Os motoristas de ônibus iniciaram uma greve por tempo indeterminado na madrugada desta segunda-feira 29, no Rio de Janeiro, após aprovarem a paralisação em assembleia no domingo 28.

A categoria reivindica piso salarial de 4 mil reais – o que, segundo o Sindicato dos Rodoviários do RJ, representa um reajuste de 17%, necessário para repor perdas inflacionárias passadas. Consta entre as reivindicações que motoristas de articulados (caso do BRT) tenham piso salarial de 5 mil; além de tíquete alimentação de mil reais, planos de saúde e odontológicos. Segundo o sindicato, as tratativas vinham sendo negociadas com o Rio Ônibus.
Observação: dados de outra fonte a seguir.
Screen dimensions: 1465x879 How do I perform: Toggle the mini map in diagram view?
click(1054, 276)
Diante da paralisação, a Justiça do Trabalho determinou a manutenção de, no mínimo, 50% da frota operacional ativa em circulação, por linha e itinerário, durante todo o período da greve dos rodoviários.
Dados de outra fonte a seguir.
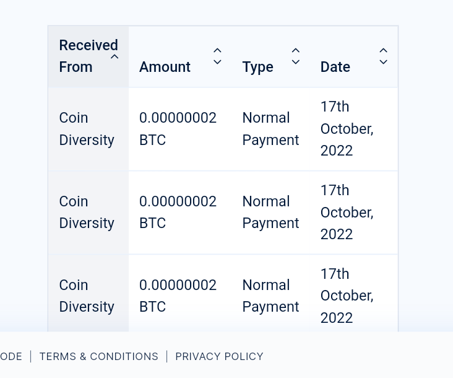Click the Received From column header
The width and height of the screenshot is (453, 378).
point(88,56)
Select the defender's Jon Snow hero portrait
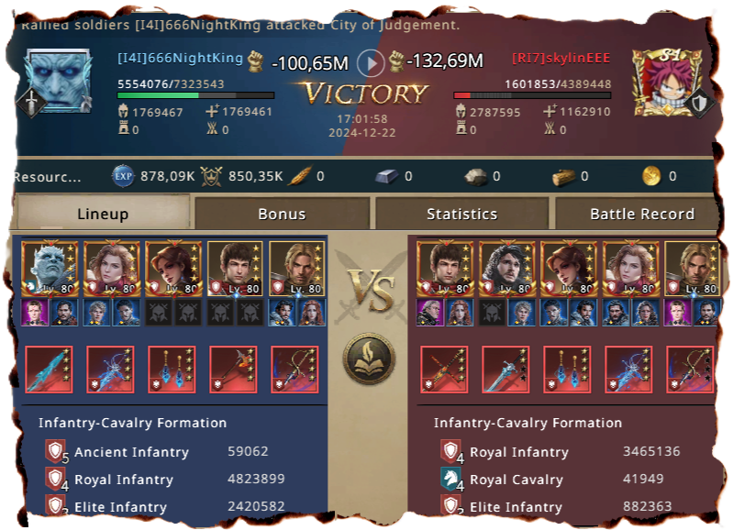This screenshot has width=733, height=530. point(506,269)
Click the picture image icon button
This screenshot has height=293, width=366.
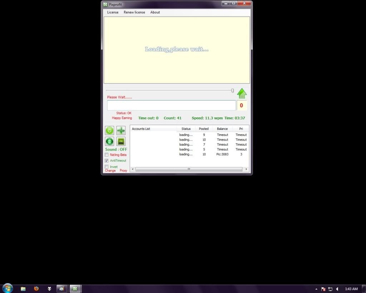[x=121, y=141]
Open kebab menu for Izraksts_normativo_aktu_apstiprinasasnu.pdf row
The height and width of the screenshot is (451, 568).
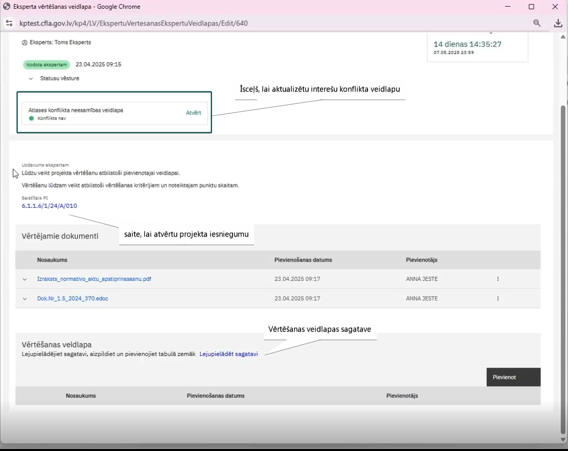click(498, 279)
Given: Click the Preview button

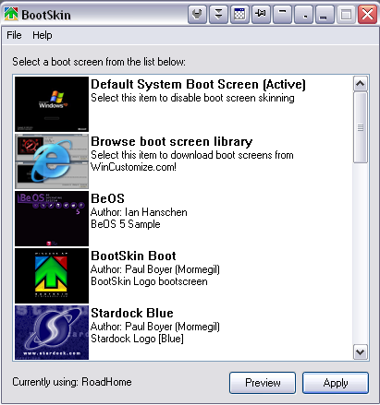Looking at the screenshot, I should coord(263,383).
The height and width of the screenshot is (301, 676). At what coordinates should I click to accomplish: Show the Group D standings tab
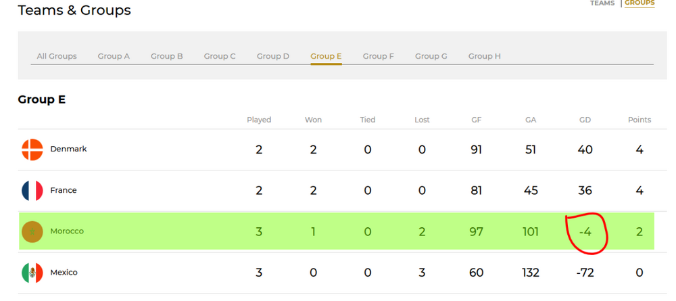click(273, 56)
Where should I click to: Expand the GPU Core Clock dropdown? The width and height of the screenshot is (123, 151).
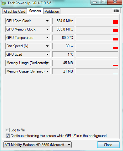(47, 21)
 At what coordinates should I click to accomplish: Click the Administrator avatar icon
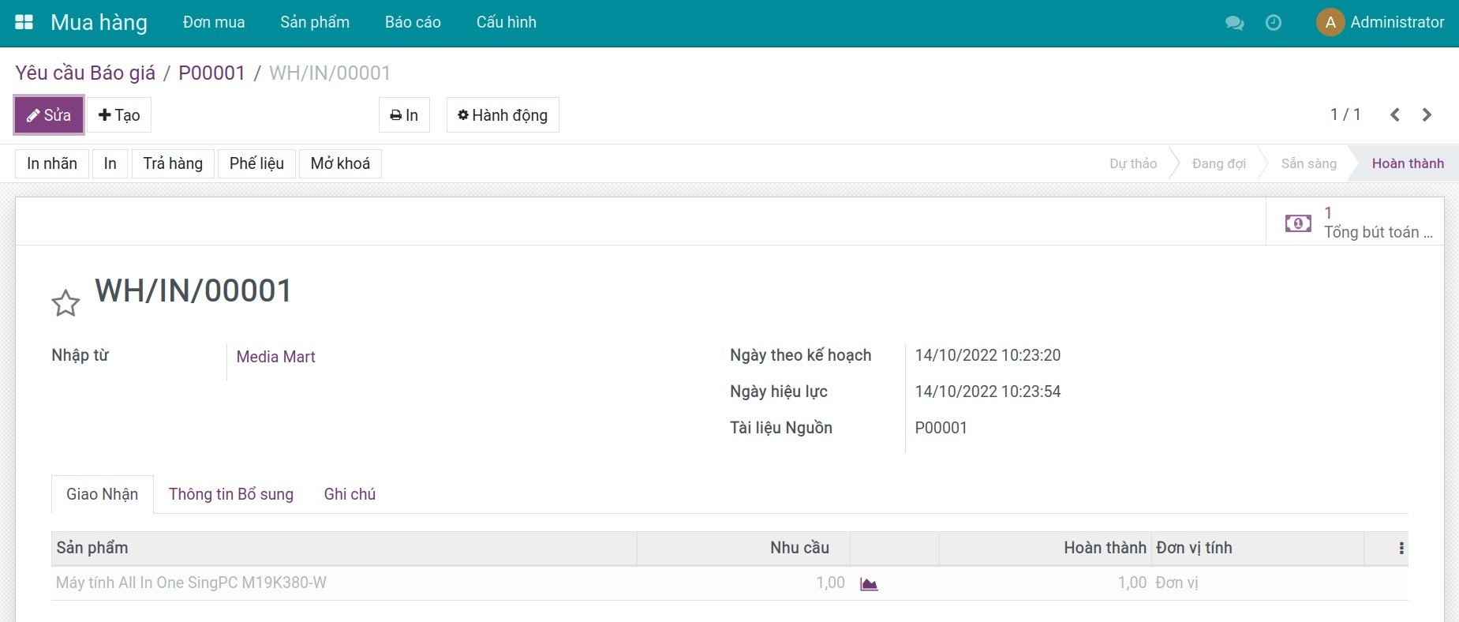point(1330,22)
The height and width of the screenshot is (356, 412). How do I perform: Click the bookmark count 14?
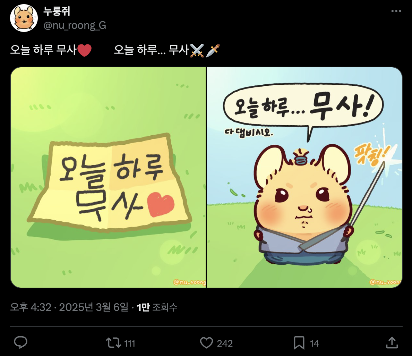point(315,344)
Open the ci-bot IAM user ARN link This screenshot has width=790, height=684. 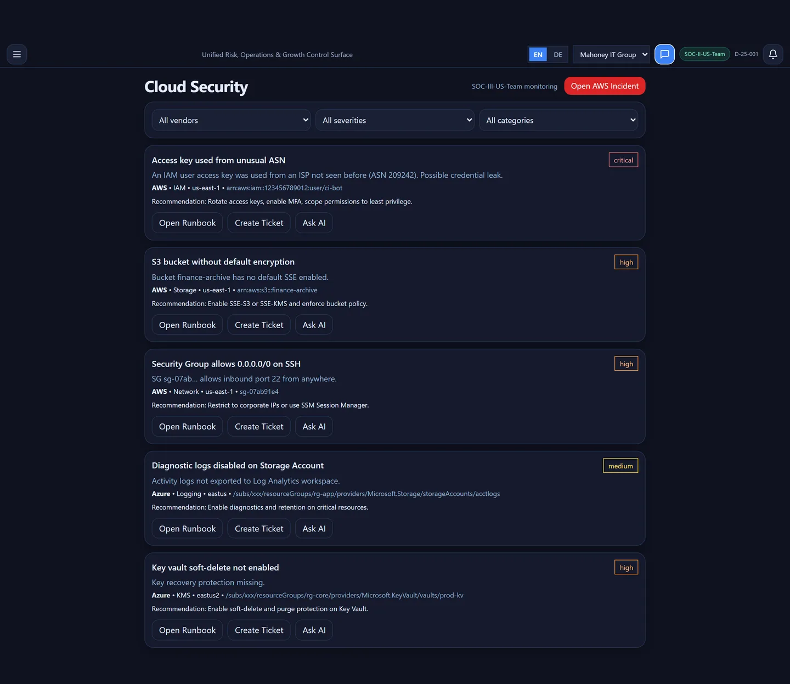(x=285, y=188)
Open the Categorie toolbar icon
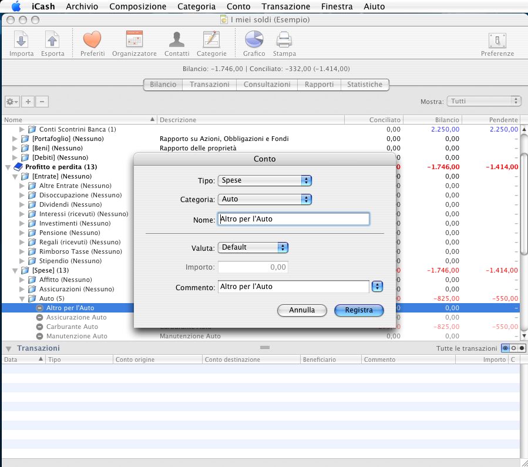528x467 pixels. [211, 41]
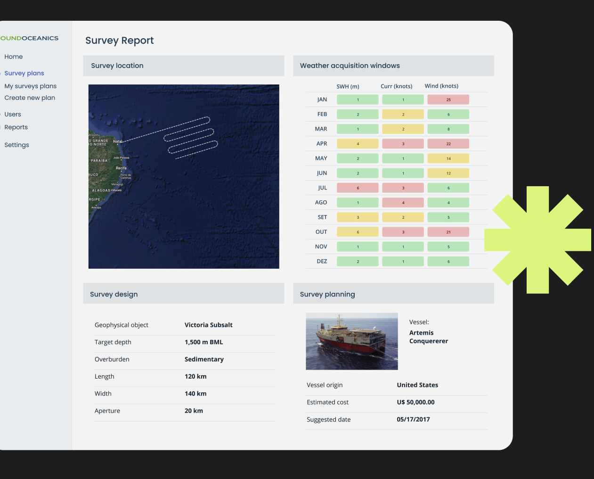Image resolution: width=594 pixels, height=479 pixels.
Task: Open the Home menu item
Action: [14, 57]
Em caso de descumprimento, fixou multa diária de 50 mil reais, aplicada de forma independente a cada uma das entidades sindicais, como o Sindicato dos Trabalhadores em Empresas de Transporte Rodoviário de Passageiros do Município do Rio (Sintrucad-Rio) e o Sindicato das Empresas de Ônibus da Cidade do Rio de Janeiro (Rio ônibus).
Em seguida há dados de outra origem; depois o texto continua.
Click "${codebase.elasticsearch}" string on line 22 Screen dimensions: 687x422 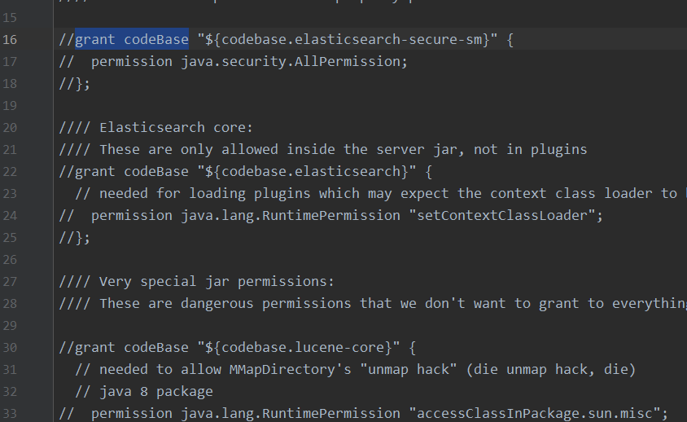click(x=307, y=172)
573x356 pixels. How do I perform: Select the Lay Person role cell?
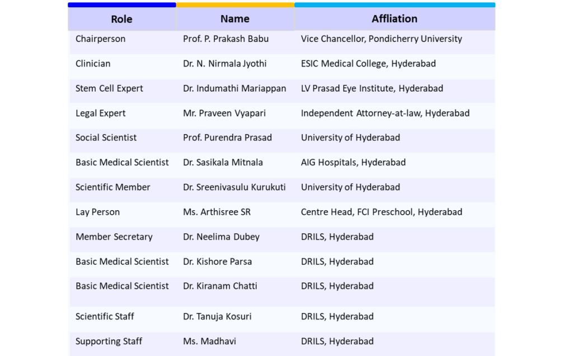(x=97, y=212)
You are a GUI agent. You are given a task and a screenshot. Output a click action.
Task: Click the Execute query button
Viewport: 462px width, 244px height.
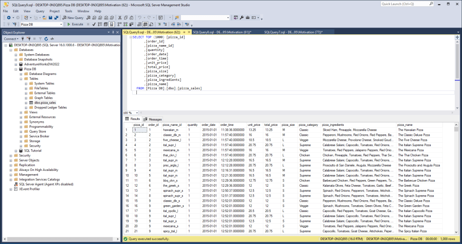(x=75, y=24)
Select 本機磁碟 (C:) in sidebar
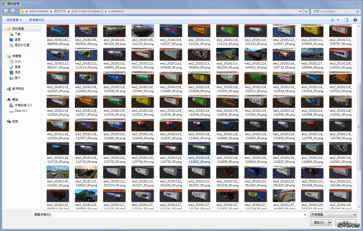The width and height of the screenshot is (363, 231). point(23,105)
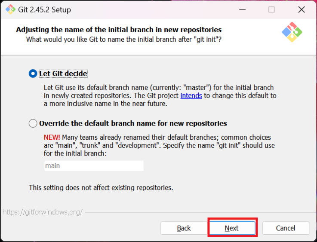Click the large Git logo in the header

click(292, 32)
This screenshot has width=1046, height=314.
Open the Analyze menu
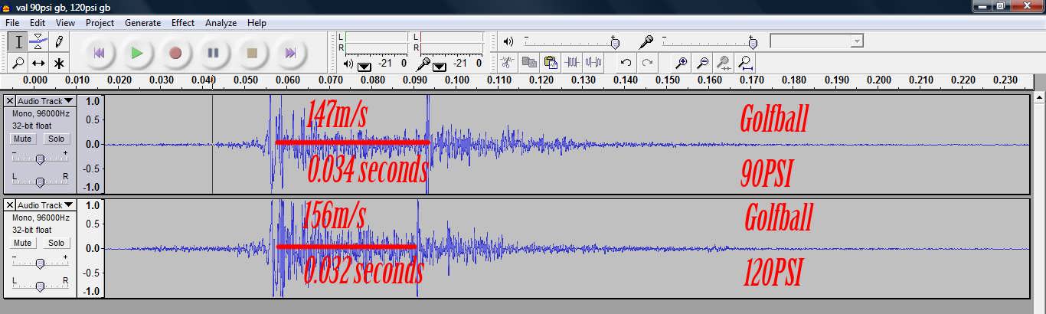[x=221, y=23]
Em nota, o Rio Ônibus informou que cerca de 40 ônibus foram vandalizados por grevistas e que 870 coletivos circulam pela cidade. Acrescentou que, com os 50% de decisão judicial por conta da greve, 1500 coletivos deveriam estar atendendo a população. Com o planejamento operacional da secretaria municipal de transportes por conta do jogo e do ponto facultativo, 3000 ônibus deveriam rodar pela cidade, de um total de 3600.